Alors que la rentrée scolaire approche à grand pas, le gouvernement concentre son effort sur le maintien d’une année scolaire sereine pour les élèves. En effet, la mise en place de vaccinodromes au sein des écoles est projetée par le gouvernement. Ceci entrant dans le plan de riposte contre la pandémie de Covid-19 en France.

Si dégoter un devis mutuelle santé raisonnable fait partie des priorités des ménages en cette période de crise sanitaire, cibler les enfants est l'objectif actuel de vaccination du gouvernement. Justement, ce dernier prévoit d'installer des vaccinodromes dans les établissements scolaires à travers tout le territoire français. Entre 12 à 18 ans, les collégiens et les lycéens seront encouragés à se faire vacciner durant cette période estivale.

Déjà mis sur table, ce projet est en cours d'étude technique de réalisation depuis le début de ce mois. Un projet qui, apparemment, ne semble pas faire l'unanimité entre les premiers responsables. Le désaccord, résidant sur le bon déroulement de la prochaine année scolaire.
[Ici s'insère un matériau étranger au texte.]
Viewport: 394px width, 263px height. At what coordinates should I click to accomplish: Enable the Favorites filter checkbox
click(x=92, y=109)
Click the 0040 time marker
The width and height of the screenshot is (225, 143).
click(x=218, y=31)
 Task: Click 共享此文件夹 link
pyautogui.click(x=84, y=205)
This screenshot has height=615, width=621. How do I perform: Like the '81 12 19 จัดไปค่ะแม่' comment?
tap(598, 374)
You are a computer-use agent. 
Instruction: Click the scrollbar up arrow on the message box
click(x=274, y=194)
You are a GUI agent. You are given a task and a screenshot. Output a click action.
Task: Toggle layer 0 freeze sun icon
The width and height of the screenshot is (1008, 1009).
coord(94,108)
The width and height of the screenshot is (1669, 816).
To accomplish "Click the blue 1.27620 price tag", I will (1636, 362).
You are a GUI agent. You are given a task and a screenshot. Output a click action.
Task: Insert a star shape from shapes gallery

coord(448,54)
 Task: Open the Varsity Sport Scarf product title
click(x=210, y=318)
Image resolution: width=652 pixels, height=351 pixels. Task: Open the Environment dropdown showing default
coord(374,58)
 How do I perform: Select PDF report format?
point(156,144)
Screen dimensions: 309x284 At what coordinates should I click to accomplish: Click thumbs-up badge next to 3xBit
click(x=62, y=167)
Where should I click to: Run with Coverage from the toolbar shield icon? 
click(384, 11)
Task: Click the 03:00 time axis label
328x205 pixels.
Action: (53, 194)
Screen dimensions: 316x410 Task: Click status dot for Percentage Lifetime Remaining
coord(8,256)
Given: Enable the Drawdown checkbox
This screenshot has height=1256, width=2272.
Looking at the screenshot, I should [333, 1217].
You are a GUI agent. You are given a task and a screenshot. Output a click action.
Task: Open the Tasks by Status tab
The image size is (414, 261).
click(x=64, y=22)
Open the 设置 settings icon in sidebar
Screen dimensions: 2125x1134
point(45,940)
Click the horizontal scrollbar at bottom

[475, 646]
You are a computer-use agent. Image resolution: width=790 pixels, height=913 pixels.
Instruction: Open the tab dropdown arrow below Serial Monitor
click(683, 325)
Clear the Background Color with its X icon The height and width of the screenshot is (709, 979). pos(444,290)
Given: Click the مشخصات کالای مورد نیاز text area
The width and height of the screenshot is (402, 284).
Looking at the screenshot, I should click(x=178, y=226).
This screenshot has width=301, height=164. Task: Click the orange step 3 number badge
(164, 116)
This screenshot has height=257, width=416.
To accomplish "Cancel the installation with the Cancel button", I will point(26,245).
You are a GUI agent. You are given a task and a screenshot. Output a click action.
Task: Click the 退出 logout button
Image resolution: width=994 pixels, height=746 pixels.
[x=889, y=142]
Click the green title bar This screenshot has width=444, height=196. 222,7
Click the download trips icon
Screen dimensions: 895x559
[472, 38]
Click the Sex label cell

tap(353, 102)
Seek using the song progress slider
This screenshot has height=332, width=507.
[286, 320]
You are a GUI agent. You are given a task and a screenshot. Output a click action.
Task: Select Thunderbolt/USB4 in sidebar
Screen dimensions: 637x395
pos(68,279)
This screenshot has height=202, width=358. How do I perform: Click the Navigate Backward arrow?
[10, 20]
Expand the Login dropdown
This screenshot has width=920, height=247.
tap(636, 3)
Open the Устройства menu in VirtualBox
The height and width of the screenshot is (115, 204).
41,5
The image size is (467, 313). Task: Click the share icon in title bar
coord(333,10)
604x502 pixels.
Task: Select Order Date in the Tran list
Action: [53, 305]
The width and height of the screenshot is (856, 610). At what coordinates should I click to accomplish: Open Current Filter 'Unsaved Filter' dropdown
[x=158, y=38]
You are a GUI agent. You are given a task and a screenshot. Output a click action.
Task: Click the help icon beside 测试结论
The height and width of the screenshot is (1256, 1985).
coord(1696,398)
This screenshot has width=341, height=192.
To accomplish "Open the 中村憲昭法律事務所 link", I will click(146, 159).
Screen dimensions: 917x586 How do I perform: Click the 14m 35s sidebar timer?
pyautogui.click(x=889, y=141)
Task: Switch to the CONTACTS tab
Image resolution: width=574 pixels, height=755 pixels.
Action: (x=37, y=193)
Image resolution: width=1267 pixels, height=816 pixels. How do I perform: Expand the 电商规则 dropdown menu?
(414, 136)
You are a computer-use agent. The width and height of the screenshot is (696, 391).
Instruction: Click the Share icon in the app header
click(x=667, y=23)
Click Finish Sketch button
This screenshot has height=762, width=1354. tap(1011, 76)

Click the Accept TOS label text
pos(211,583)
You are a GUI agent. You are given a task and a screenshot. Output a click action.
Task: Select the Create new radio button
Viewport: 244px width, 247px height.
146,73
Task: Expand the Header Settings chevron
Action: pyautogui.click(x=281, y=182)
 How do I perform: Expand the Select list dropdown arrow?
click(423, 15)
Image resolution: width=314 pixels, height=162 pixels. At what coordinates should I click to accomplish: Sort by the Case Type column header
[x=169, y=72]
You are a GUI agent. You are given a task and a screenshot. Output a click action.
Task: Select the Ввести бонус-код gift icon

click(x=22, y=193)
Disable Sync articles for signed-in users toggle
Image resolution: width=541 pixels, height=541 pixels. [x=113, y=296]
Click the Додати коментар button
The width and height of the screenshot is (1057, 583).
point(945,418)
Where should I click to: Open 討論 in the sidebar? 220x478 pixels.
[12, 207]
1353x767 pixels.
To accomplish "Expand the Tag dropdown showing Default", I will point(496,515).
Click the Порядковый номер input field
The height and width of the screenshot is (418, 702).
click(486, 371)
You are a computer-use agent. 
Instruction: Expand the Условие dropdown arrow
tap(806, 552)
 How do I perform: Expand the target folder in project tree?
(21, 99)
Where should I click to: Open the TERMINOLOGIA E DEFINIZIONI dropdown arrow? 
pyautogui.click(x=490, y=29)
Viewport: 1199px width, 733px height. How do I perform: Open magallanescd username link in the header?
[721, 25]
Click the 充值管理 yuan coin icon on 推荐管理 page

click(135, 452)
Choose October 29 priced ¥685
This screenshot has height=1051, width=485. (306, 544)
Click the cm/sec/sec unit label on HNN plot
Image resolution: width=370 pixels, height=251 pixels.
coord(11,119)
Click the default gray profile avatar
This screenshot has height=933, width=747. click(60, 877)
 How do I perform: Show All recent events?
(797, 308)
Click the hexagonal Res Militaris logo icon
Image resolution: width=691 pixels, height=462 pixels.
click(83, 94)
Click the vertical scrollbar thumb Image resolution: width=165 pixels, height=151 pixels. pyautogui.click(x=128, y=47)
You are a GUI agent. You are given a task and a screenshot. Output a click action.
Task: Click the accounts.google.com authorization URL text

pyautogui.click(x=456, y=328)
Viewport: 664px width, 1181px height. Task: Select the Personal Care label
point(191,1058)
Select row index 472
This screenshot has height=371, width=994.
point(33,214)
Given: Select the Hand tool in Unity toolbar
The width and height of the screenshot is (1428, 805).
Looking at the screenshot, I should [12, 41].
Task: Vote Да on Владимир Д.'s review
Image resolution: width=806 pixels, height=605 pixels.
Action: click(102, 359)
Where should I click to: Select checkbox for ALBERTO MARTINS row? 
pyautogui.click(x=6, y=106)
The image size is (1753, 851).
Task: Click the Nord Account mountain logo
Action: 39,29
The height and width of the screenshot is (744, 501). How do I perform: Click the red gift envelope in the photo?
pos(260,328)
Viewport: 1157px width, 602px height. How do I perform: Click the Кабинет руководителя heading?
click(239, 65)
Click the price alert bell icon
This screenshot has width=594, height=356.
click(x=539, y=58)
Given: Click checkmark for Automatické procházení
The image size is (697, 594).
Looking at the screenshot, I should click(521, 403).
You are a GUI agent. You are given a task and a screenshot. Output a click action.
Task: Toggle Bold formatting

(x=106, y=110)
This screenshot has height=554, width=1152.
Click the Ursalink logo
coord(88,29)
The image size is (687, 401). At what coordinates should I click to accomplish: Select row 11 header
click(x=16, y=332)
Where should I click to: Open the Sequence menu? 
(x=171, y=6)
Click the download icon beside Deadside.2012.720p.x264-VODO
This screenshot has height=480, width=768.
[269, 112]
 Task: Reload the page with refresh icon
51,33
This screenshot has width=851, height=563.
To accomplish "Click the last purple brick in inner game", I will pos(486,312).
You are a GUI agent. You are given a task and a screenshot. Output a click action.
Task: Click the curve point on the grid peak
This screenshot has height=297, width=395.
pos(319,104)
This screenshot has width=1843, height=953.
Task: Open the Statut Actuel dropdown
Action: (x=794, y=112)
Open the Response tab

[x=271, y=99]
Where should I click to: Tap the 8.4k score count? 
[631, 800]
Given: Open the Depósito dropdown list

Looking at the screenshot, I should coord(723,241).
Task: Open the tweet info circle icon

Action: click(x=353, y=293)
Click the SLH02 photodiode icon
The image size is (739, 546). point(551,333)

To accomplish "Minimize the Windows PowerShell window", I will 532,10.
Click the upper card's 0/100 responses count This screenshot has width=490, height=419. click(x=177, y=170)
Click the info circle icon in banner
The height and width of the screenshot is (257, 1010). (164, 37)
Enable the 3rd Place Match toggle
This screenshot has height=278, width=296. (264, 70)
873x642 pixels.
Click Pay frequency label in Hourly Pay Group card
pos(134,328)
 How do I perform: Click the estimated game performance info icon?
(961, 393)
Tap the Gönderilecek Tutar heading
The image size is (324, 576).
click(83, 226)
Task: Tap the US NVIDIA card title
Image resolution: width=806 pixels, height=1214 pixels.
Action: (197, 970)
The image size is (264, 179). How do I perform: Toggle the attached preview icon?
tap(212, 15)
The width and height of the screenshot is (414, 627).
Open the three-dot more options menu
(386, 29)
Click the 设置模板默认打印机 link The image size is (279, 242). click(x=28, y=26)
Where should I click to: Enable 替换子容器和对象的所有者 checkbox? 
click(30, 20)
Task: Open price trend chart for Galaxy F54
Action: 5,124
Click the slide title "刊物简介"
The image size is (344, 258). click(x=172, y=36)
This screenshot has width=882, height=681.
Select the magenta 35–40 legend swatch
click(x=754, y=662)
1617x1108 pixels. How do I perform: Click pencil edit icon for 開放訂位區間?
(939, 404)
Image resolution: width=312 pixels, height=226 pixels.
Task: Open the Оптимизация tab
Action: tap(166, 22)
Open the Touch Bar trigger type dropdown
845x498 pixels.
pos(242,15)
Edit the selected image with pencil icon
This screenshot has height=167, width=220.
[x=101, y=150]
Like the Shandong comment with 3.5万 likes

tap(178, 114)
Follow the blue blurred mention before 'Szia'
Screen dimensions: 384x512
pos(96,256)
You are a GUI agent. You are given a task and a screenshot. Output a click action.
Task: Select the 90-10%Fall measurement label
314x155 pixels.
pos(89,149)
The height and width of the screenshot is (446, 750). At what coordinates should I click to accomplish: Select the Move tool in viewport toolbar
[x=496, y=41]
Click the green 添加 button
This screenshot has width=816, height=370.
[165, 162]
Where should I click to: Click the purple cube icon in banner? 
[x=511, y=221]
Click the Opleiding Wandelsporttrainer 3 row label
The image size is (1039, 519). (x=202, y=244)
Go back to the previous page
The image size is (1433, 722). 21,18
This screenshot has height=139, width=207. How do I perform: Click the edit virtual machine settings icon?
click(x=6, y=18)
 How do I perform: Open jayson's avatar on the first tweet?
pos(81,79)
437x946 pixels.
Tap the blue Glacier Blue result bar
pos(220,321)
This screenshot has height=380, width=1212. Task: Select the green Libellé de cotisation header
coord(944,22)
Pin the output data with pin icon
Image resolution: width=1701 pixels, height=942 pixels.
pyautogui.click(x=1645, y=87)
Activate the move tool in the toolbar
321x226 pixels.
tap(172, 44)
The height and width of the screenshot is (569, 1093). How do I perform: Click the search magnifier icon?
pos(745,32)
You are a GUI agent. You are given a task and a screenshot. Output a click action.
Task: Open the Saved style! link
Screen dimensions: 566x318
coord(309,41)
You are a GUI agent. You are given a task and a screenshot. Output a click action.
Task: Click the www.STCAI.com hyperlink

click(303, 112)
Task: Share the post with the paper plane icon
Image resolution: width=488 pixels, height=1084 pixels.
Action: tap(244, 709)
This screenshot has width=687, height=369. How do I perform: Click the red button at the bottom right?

En attendant, la pandémie de Covid-19 continue de circuler dans le pays.


Divergence d'opinions entre les responsables

Optimiste sur ce plan d'actions, Alain Fischer, coordonnateur de la stratégie vaccinale de l'État soutient que c'est une solution adaptée à la situation actuelle. À cet effet, il met l'accent sur l'ouverture des vaccinodromes dans les établissements scolaires à la rentrée. Avec les ressources présentes du ministère de l'éducation nationale, le premier responsable de la vaccination de l'État déclare dans «Le Monde »:

On peut y arriver.

Pour ce faire, il propose de former des équipes mobiles constituées de médecins et d'infirmiers.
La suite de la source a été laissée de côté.